Ela relembra que viu a comunidade perder espaço para os edifícios e para a construção imobiliária no entorno. “Tinha a casa dos pobres que ficava desse lado aqui, era tudo campo. Era maior. Aí hoje só tá nesse pedacinho, foram pegando”, detalha.
As primeiras famílias da Maria Rosalina foram os Acordi, Lopes e Anacleto. Eles viviam do que plantavam, e as mulheres trabalhavam em casas de famílias da localidade como cuidadoras de crianças e amas de leite. Já os homens, trabalhavam na roça, descarregando caminhões na beira da estrada, e na construção.
Comunidade quilombola Maria Rosalina luta para manter tradições
Deivide Sacramento/NSC TV
Preconceito
No passado, a comunidade recebeu pejorativamente o apelido de “buraco quente”, devido aos habitantes negros e discussões acaloradas que aconteciam na vila. Um padre tentou ressignificar o local mudando o nome para Vila Samaria.
Custódia sente que até hoje existe preconceito contra as pessoas do quilombo. “Existe muito. Em todos os lugares, é no ônibus, é na escola… na estrada. É que não dão bom dia, não dão boa tarde. Não precisa dizer mais nada, né?”, lamenta.
Para fazer um resgate das memórias, a comunidade criou a Associação dos Remanescentes de Quilombo Maria Rosalina. O nome foi uma homenagem a duas mulheres negras que constituíram suas famílias no local: a Maria e a Rosalina.

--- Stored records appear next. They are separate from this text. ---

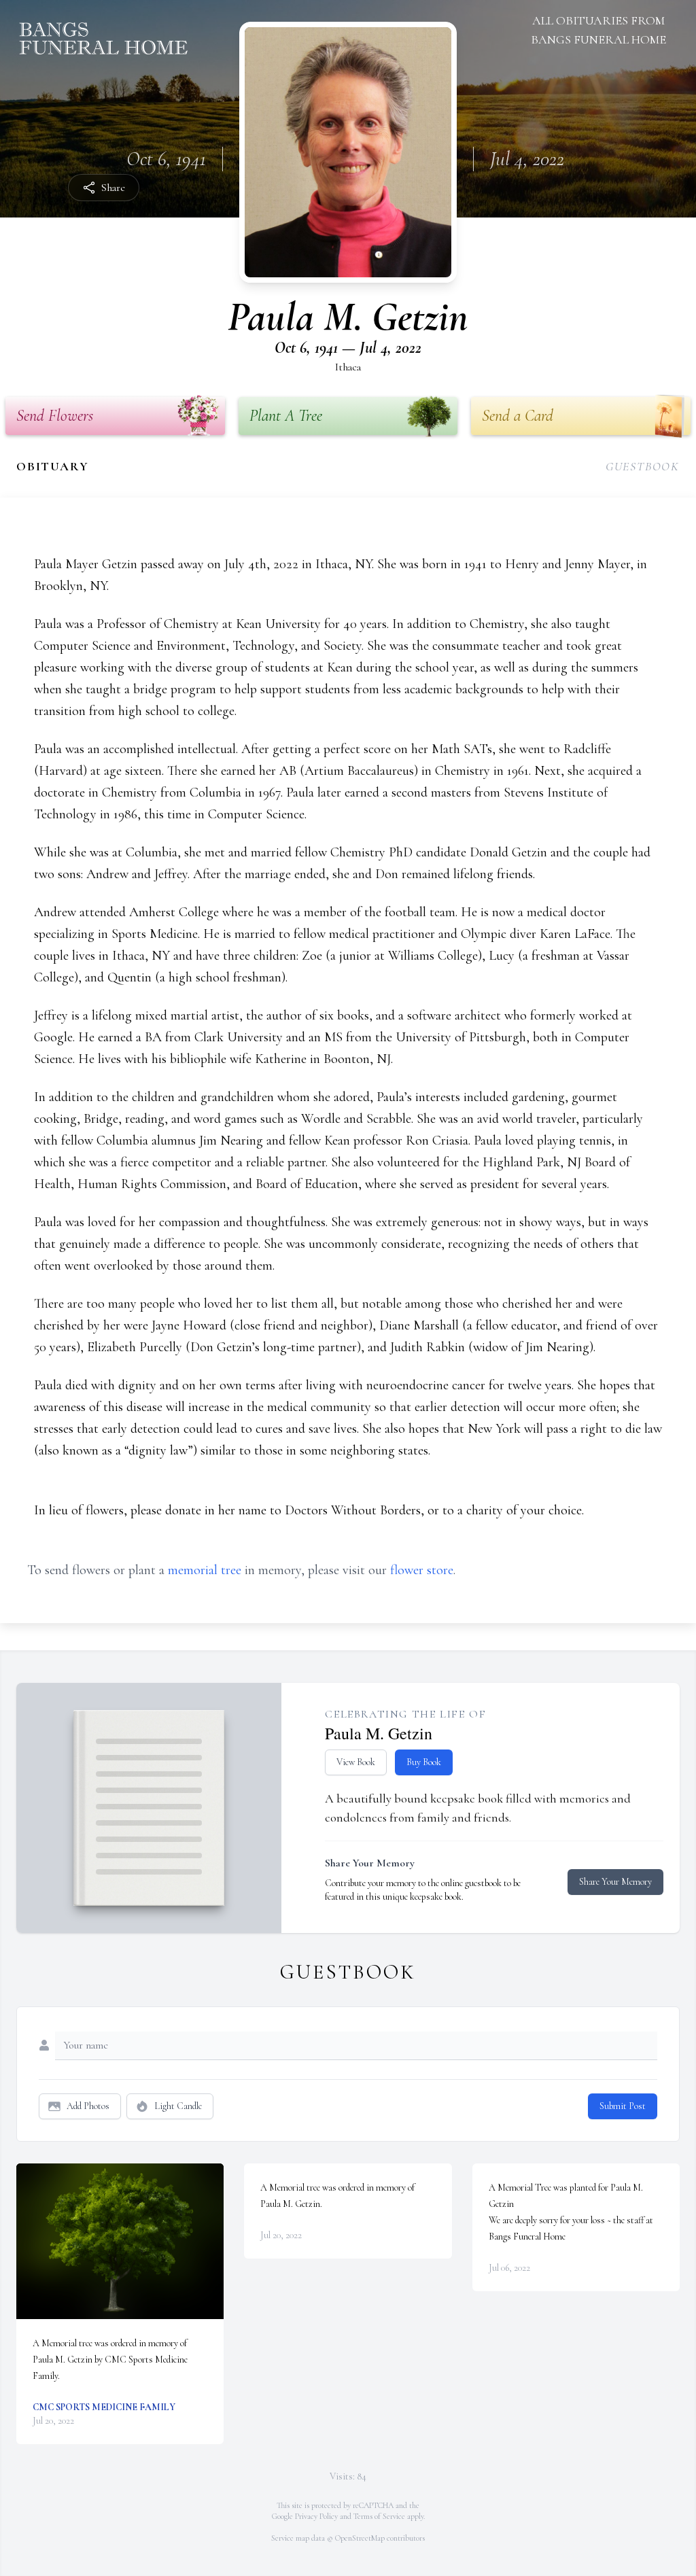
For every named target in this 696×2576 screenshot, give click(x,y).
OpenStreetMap (360, 2538)
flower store (421, 1570)
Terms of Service (379, 2516)
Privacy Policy (316, 2516)
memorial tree (204, 1570)
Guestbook (643, 466)
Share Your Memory (615, 1881)
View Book (355, 1762)
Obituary (52, 466)
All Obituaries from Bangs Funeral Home (598, 30)
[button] (120, 2241)
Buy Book (423, 1762)
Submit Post (622, 2106)
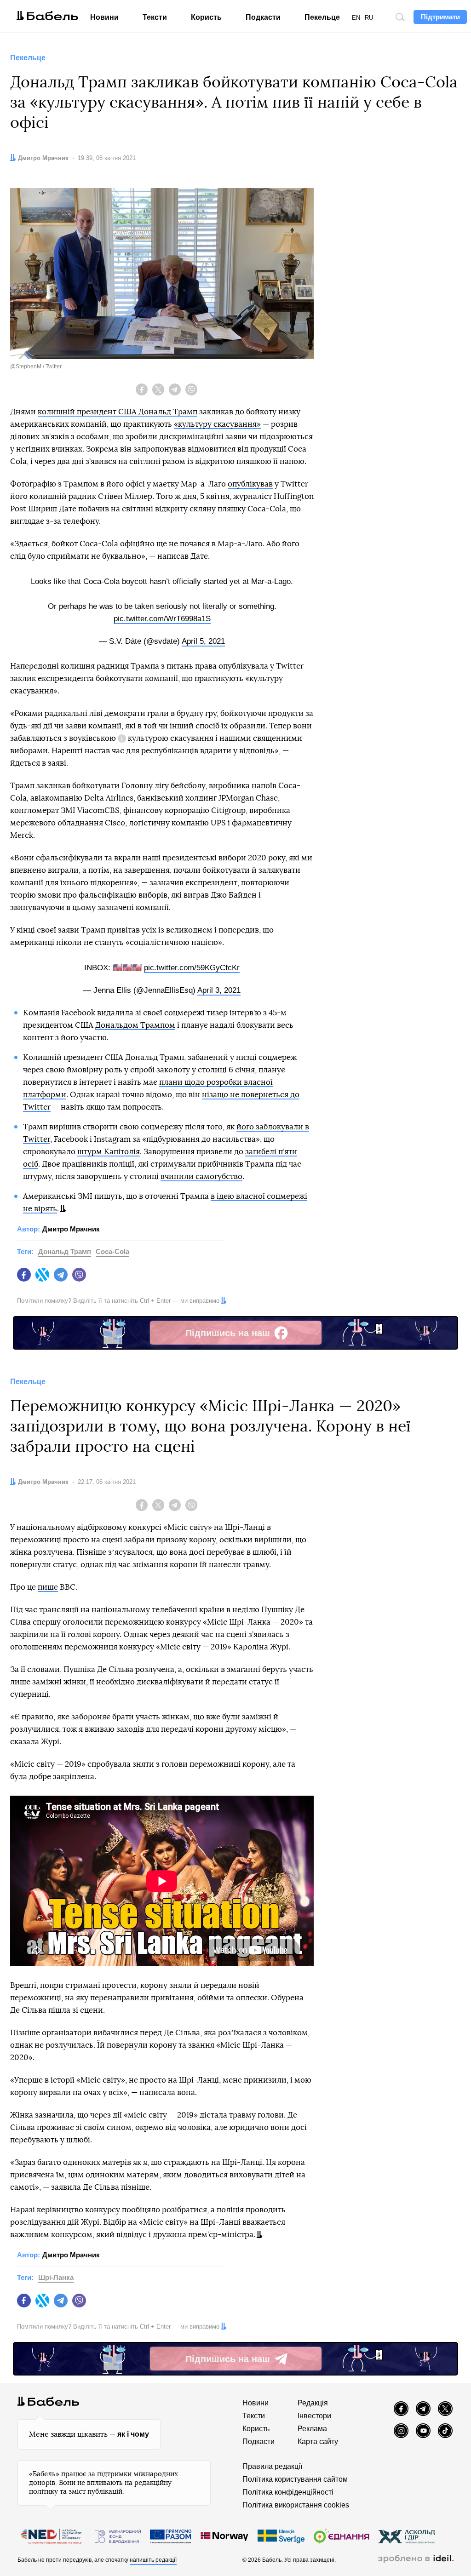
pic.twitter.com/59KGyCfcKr (192, 967)
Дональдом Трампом (135, 1025)
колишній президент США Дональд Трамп (117, 412)
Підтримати (440, 17)
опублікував (250, 484)
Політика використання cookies (295, 2505)
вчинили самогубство (201, 1176)
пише (48, 1587)
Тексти (155, 17)
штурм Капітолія (108, 1152)
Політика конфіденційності (287, 2492)
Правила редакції (272, 2466)
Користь (206, 17)
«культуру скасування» (217, 424)
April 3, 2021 (219, 990)
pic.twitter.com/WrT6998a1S (162, 618)
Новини (104, 17)
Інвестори (314, 2416)
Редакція (313, 2403)
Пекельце (322, 17)
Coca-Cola (112, 1251)
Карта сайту (318, 2441)
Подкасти (263, 17)
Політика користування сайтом (295, 2479)
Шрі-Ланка (56, 2277)
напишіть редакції (153, 2560)
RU (369, 17)
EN (356, 17)
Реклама (312, 2429)
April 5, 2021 (203, 641)
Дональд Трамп (64, 1251)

A partir de então, a comunidade passou a ser chamada oficialmente de Maria Rosalina. A quilombola Maria de Lurdes lembra do laço afetivo com as ancestrais que deram nome à comunidade e como elas ajudaram a construir o lugar.
“Era essa senhora, que é irmã da minha falecida vó. Aí era tudo que veio primeiro, e a gente foi ficando”, diz.

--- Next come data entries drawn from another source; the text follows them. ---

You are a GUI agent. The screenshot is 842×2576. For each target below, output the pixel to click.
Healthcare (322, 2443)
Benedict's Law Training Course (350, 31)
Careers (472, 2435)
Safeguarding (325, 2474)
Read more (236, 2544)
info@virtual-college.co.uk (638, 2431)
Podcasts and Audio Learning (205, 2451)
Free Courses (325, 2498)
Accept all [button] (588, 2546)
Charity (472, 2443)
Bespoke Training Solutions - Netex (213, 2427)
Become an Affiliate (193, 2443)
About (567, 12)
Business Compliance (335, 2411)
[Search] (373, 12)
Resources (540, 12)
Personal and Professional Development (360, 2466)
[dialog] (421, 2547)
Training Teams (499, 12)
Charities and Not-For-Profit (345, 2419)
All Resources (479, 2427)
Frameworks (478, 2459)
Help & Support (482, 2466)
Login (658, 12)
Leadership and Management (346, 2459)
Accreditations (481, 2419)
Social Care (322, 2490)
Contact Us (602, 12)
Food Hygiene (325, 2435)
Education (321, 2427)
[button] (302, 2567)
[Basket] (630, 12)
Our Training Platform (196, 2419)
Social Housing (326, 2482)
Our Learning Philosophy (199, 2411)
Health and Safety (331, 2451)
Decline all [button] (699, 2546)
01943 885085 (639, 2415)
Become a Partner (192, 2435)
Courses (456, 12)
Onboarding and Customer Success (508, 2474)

Segundo informações do Cadastro Único, do Governo Federal, e das lideranças quilombolas Movimento Negro e Conselho Estadual da População Afrodescendente, atualmente existem 21 comunidades de remanescentes quilombolas em Santa Catarina.
Elas estão localizadas em 16 municípios, e ao todo são 1.350 famílias. Quatro dessas comunidades ficam no sul do estado, incluindo a Maria Rosalina, onde vivem 36 famílias.
Acesso à comunidade Maria Rosalina fica encravado em meio à urbanização de Araranguá
Deivide Sacramento/NSC TV
Desafios da educação
Um dos grandes desafios da comunidade é a alfabetização. Em 2009, a coordenadora de Educação Quilombola, Lúcia Gonçalves Mina, se juntou à Associação dos Remanescentes de Quilombo Maria Rosalina, para enfrentar esse problema.
“Percebemos que uma grande parte da comunidade não era alfabetizada. Na época eram cerca de 60% dos adultos que eram alfabetizados. Iniciamos com um processo de alfabetização e elevação da escolaridade, e fomos em busca de recursos para o crescimento da comunidade”, lembra.
Graças ao trabalho realizado, atualmente 98% do Quilombo Maria Rosalina sabe ler e escrever, e os que ainda não são alfabetizados estão frequentando a escola.
“Na educação quilombola nós temos uma matriz própria e trabalhamos com a pedagogia da alternância. São três dias em sala de aula, onde o aluno eleva a escolaridade. E nos outros dias trabalhamos dentro da comunidade com projetos de intervenção”, pontua.
Mas a comunidade anseia mais avanços na educação. Atualmente, os moradores da Maria Rosalina precisam percorrer cerca de 4 quilômetros para ir à escola mais próxima.
“Eles querem que seja criada uma escola, ou uma sala multiuso dentro da comunidade. A nossa escola hoje funciona anexo ao Centro de Educação de Jovens e Adultos do estado. Somos uma unidade descentralizada, é como se fosse uma escola dentro de outra escola. Seria melhor se tivéssemos uma escola própria dentro da comunidade”, cobra.